Matias Shundi is a rising senior at Chapel Hill High School in North Carolina. As a highly advanced and hard-working student in math, physics, and computer science, Matias has been dual-enrolled and is taking many classes at the University of North Carolina at Chapel Hill, having currently worked his way up to graduate-level courses. He is the president of his school's math club, and participates in many math competitions, where he has consistently been a top performer at the state and national level. His hobbies include playing chess—where he is a one-time state champion—and scrabble—where he has finished in 2nd place twice and 3rd place once in the North American School Scrabble Championship. He enjoys playing sports, with his favorites being basketball and tennis. He is very passionate about computer science and math, and hopes to continue exploring these fields.
Project: Creating Phylogenetic Graphs of Programming Languages with Machine Learning
Phylogenetic trees are meant to show evolutionary relationships between species, and versions exist that show historical developments of programming languages.

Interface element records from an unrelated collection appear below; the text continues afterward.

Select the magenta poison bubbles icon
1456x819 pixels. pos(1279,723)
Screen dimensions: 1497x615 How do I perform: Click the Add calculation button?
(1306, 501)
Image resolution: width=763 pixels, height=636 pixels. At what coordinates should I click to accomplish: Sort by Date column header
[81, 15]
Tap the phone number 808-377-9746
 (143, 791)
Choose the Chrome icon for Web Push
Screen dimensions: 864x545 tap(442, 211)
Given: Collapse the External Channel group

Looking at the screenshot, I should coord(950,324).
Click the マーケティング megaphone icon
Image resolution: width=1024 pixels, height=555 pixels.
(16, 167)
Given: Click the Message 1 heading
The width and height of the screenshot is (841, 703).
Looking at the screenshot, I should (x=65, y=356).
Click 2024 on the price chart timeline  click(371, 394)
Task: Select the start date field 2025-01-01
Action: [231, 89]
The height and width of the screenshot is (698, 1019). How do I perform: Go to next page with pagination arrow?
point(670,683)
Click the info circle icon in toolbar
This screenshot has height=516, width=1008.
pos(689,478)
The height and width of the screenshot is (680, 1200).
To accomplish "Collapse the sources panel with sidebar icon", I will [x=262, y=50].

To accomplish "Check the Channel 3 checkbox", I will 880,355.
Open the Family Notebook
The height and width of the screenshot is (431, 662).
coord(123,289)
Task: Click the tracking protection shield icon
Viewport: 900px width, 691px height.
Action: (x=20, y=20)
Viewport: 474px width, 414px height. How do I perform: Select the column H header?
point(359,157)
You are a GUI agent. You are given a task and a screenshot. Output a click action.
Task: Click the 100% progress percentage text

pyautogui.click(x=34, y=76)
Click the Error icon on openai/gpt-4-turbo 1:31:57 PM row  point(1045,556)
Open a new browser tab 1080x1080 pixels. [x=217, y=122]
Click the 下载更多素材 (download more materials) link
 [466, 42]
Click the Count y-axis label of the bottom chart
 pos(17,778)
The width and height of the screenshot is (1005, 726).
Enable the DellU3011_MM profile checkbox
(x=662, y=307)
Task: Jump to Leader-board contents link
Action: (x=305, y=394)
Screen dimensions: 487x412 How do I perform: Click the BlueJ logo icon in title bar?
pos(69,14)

However, these relationships aren't always the most indicative in terms of how similar syntaxes are, and they are limited as graphs. This project's goal was to develop graphs that show relationships between computer languages based off of syntactical factors instead of historical factors. The value in such a graph would be not only showing relationships but providing insight on what languages might be most natural to learn for someone who knows a given language, and it would show what some of the easiest orders to learn languages would be. It also would give more insight into the potential of machine learning to determine such relationships.
Summary of Results
The result was functions that would generate graphs for a list of languages, showing all connections having strength above a specified threshold and having the thickness of edges correspond to their strengths. Relationships between programming languages were determined by how often a machine-learning classifier would confuse languages for each other. On the graph, an arrow from A to B means that B gets confused for A, and someone who knows language A would therefore find it easier to learn language B. Few pairs of languages exist that have strong connections going both ways. All data used came from Rosetta Code, which provides tasks written in different program languages. Individual programs were scraped off of the website by using Mathematica to parse the HTML. This data was saved once extracted, as there were close to 1,000 languages and almost 1,000 unique programming tasks. A dataset would be made with programs of all languages that were going to be in the graph. The benefit of using Rosetta Code was that most of the data was of programs doing the same task but coded in different languages. A machine-learning classifier would train and test on parts of the data, and confusion between languages would indicate a relationship, with higher amounts of confusion corresponding to a stronger relationship. The two main functions created were one that creates a manipulable graph and one that creates a static graph. Both take in either an integer representing the top n languages or a string of space-separated languages. This determines what languages to include in the graph. The manipulable graph allows the user to change the threshold of the edge strength and the graph layout, while the static graph requires that these two are passed as parameters beforehand.
The results from the generated graphs were reasonable and promising, suggesting that similar methods could be used for larger datasets and fields. While the historical influences of programming languages on each other are relatively well known, this could potentially help in finding relationships in writing, music and even art, both in the past and in the present. Machine learning is capable of handling larger amounts of data than what is available with computer languages, and it would likely scale well for these broader fields.